Dr Owusu Afriyie Akoto, Agric Minister
Veterinary Services, a directorate under the Ministry of Food and Agriculture (MoFA), is on the verge of collapse, as past governments have failed to recruit professionals who were trained to contribute their expertise toward the socio-economic development of Ghana.
Currently, only 54 veterinary professionals instead of the nationwide requirement of 210 officers are providing services in all the 10 regions of Ghana, with the Central Region lagging behind with only one professional instead of the expected 16 professionals, according to an official document.
The situation makes the efforts of the directorate to live up to expectation extremely difficult, as it is unable to effectively and efficiently control illegal acts at Ghana’s borders, particularly against the importation of diseased animals into the country.
Two populous regions in the country, Greater Accra and Ashanti, have veterinary staff strengths of seven and five instead of the required 27 and 16 respectively, while Eastern Region has three professionals instead of 16, with the Northern Region having seven instead of 32 officers.

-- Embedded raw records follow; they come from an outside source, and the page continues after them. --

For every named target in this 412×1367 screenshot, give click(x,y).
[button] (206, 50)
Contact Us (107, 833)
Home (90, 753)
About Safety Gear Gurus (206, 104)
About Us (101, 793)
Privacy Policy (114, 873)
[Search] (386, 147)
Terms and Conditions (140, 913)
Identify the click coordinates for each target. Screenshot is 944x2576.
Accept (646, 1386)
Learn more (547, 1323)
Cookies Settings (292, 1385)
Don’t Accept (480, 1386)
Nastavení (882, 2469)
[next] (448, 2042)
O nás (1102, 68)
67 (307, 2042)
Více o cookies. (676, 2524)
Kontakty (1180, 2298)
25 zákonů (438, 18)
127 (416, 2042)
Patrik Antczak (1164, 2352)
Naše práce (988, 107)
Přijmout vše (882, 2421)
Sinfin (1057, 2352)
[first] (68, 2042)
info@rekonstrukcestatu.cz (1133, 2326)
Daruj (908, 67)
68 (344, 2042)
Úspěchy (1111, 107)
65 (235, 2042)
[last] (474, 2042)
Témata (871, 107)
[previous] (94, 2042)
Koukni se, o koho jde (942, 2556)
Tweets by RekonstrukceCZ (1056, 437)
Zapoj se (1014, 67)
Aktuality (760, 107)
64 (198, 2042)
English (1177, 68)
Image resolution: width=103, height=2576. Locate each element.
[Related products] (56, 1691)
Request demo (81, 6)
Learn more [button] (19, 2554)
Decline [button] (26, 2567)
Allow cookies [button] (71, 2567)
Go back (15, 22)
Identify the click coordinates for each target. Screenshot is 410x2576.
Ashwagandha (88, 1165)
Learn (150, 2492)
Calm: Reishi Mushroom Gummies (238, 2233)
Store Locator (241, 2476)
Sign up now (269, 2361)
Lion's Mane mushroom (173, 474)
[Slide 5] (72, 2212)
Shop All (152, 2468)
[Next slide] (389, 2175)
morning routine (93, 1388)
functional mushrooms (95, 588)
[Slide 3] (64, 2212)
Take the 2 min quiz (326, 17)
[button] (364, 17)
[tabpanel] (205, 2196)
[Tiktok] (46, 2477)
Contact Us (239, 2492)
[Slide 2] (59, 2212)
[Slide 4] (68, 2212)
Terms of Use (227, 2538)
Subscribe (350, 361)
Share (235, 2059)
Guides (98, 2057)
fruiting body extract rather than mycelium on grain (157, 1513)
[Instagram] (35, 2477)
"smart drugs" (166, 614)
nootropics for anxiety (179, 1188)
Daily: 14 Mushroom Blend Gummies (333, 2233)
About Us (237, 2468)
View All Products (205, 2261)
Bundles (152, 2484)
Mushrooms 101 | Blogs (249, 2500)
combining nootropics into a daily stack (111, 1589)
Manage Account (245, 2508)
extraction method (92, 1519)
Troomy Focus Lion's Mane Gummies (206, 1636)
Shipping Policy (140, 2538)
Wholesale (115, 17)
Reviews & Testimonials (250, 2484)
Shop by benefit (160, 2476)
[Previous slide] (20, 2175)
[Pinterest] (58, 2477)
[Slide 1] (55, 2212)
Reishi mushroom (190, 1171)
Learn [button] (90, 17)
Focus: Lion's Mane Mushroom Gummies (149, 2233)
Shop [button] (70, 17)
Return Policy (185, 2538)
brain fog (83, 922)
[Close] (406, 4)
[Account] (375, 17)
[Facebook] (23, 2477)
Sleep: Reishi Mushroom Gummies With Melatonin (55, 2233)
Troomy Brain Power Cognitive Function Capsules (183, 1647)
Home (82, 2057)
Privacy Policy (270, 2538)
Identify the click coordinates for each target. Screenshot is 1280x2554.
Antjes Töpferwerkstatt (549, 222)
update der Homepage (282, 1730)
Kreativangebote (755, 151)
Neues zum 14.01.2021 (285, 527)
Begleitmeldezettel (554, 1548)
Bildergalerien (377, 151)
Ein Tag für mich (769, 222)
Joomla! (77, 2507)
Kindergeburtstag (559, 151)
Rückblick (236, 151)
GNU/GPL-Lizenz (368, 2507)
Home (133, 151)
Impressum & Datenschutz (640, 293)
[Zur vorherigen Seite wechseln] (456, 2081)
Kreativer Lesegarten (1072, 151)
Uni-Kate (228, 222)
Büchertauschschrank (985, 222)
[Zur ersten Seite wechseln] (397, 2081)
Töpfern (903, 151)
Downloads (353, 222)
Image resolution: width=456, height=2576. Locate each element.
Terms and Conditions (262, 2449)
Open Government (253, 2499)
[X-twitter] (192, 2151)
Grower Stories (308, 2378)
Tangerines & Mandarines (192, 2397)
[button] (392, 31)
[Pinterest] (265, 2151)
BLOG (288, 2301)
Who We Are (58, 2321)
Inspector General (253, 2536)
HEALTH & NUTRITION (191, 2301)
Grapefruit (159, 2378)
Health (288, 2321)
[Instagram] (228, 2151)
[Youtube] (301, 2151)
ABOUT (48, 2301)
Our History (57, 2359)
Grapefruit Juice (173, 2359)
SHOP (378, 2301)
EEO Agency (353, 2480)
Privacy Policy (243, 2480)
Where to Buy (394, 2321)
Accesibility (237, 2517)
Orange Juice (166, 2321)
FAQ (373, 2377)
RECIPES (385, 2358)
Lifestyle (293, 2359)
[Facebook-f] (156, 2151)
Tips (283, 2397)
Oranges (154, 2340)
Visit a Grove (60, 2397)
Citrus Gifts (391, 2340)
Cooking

While the Western Region has three veterinary professionals in lieu of 16, the Brong-Ahafo Region tops it with six instead of 23. The Upper West and East Regions have two professionals each in lieu of 14, with the Volta Region having four in lieu of the required 15 professionally-trained staff.
The remaining 15 veterinary professionals of the directorate work with other establishments, with 11 at the directorate’s head office, two at the wildlife and one at the fish health. These need 24 professionals to be effective and efficient.
However, checks by DAILY GUIDE reveal that about 50 veterinary professionals trained at the Kwame University of Science and Technology (KNUSTI) and the University of Ghana, Legon, have been sitting at home since 2014, waiting to be employed.
It is feared that the outbreak of any of the zoonotic diseases like bird flu, rabies, anthrax and Ebola in the country will put Ghanaians at health risk, considering the poor human resource situation of the Veterinary Service Directorate under the Agric Ministry.